### To do
A. Rewrite the paragraph of the excerpt on anchoring effects that begins "The generalizability and possible limitations" as a shorter paragraph that keeps its main points.
B. Continue the excerpt on anchoring effects from the point where it ends.

### Selected extract
※

The diversity of anchoring effects in everyday life: Looking for novel approaches
The generalizability and possible limitations of anchoring effects have been common topics of discussion (Chapman and Johnson, 1994; Jacowitz and Kahneman, 1995; Mussweiler, 2001; Oppenheimer et al., 2008; Simmons et al., 2010). Although these effects have been fairly easy to prove in experiments, some have seen them as somewhat enigmatic. What exactly causes anchoring effects to emerge and affect human judgment? What conditions are required for the effects to arise at all? Are there variations and differences of degree? Do temporary frames of mind or certain personality traits play a role (Englich and Soder, 2009; McElroy and Dowd, 2007)? These are a few examples of recently discussed questions that may be important to consider when investigating anchoring effects.
Epley and Gilovich (2010) claim that in order to describe and explain all of the everyday life scenarios in which anchoring effects actually emerge, the anchoring paradigm must be properly opened up to further exploration. They elaborate their view in the following way: The main benefit of this broader perspective is that it brings into view sources of variability in anchoring effects that have so far been largely ignored: variability in the kinds of anchors that influence judgment, variability in processes that give rise to anchoring effects, variability in the contexts in which anchoring effects are likely to be elicited, and variability in consequences of anchoring that go beyond an immediate influence on numerical judgment. (Epley and Gilovich, 2010: 20)
This is where sociology, by focusing on anchoring effects occurring in groups and the creation of consensus, can broaden this discovery originally made in cognitive psychology. Attention can be directed to collective anchoring effects or effects arising on the aggregate level. The anchoring effects, then, are indirectly understood as the result of an interplay, in which a multitude of judgments and negotiations affect the efficiency with which they work. I relate anchoring effects to the epistemological concept of ‘double heuristics’ described by Turner (2012): Thinking in terms of double heuristics compels us to think about collective decision procedures in terms of the same problems of bias, selectivity, and so forth that characterize the individual knowledge related activities of which collective activity is composed. (p. 5)

※

### Stored data
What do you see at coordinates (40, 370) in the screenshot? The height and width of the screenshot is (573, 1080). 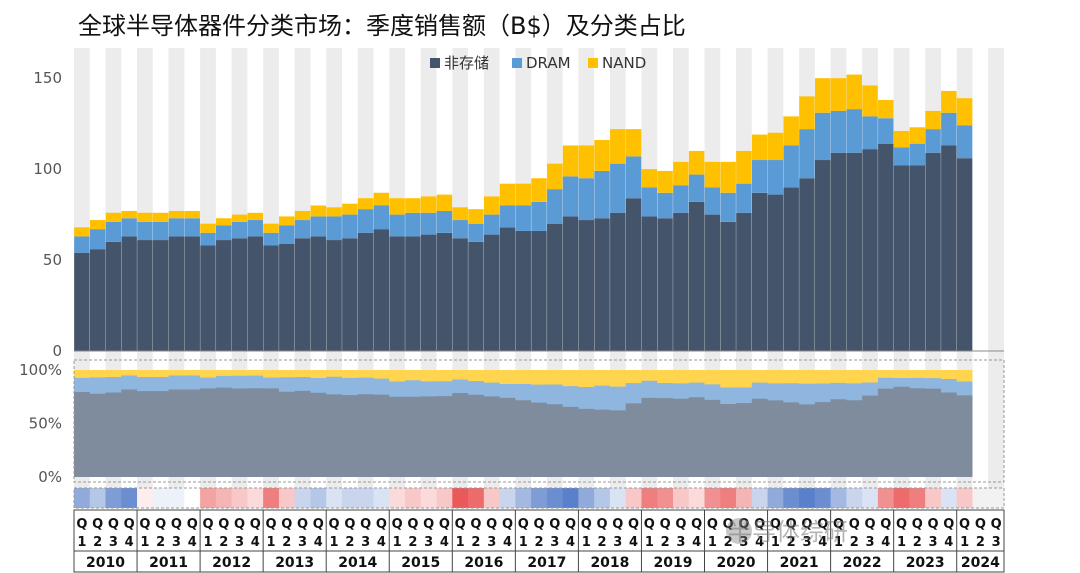 I see `pct-ytick-2: 100%` at bounding box center [40, 370].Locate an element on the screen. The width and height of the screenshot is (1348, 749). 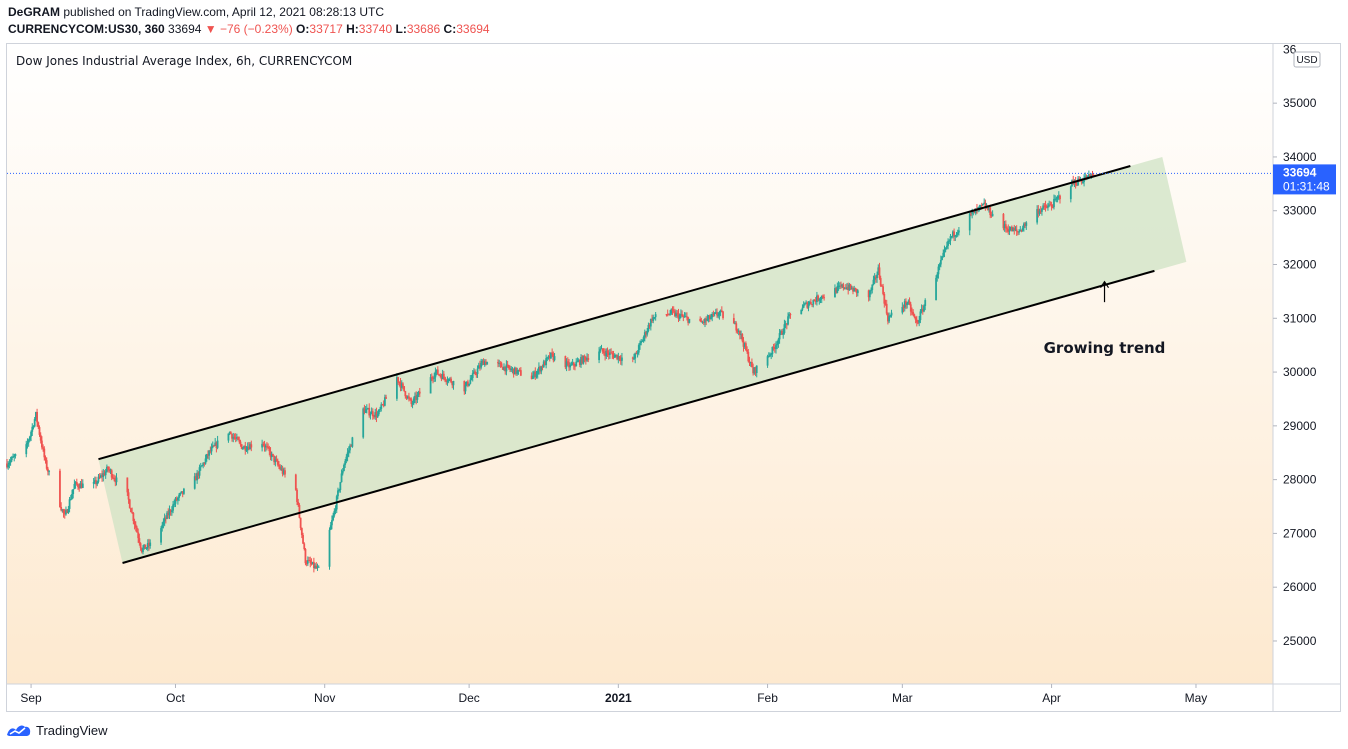
time-tick-label: Mar is located at coordinates (902, 698).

※

### Outputs for the tasks
A. The generalizability and limits of anchoring effects have been widely debated (Chapman and Johnson, 1994; Jacowitz and Kahneman, 1995; Mussweiler, 2001; Oppenheimer et al., 2008; Simmons et al., 2010). The effects are fairly easy to demonstrate in experiments, yet some find them enigmatic. Recently discussed questions include what causes them to emerge and affect judgment, what conditions they require, whether they vary in kind and degree, and whether temporary frames of mind or personality traits play a role (Englich and Soder, 2009; McElroy and Dowd, 2007).

B.
This approach can help us to target the collective dimension of the anchoring phenomenon in relation to expert knowledge and academic judgment. The concept of double heuristics introduces the idea that individuals, each with their own capacities to judge, each with biases and blind spots, are aggregated by an organized procedure, and this second-order procedure generates its own heuristics, with its own biases and limitations (Turner, 2012: 1)
In the organizational context in focus here, specifically elaborated rules, methods, and technologies are applied to make judgments and decisions. The review work carried out in the observed panel groups requires a series of adjustments of the groups’ respective provisional assessments. Because the Research Council aims at consensus on the merits of a large number of grant proposals, negotiations create a breeding ground for the spread of anchoring effects to the aggregate level. The work of the panel groups can without doubt be regarded as an organized, practical attempt to arrive at reasonable agreements despite differences in outlook. This is a matter of having a dialogue and narrowing the gap between different panel members’ perspectives: ‘People “jump” some amount from their original egocentric anchor and evaluate whether this new perspective plausibly captures the other’s perception’ (Epley et al., 2004: 328). What is special in the case of the Research Council – and described in more detail below – is the significance the average ranking is given as a collection of anchoring values. The average ranking is constantly in focus during the panel group meetings and affects the consensus arrived at in the group. Ultimately, it is in light of the average ranking, which by reflecting all the individual judgments acts as an ‘intermediary link’, that the anchoring effects acquire a new collective breeding ground.
The making of consensus involves adjustments of individual scores during group negotiations. However, this fact does not imply that all the adjustments should automatically be interpreted as the result of collective anchoring effects. For example, some of the proposals that appear to constitute very strong anchors in the average ranking may not be adjusted much, despite pressures from members of the panel group. During the wide range of comparisons of the variations in scores and the plausibility of the rankings, collective anchoring effects affect the final outcome. It is important to note that the problems with anchoring effects are related to the uncertainties and the lack of accuracy of groups’ efforts to adjust scores from initial values (self-generated or externally provided).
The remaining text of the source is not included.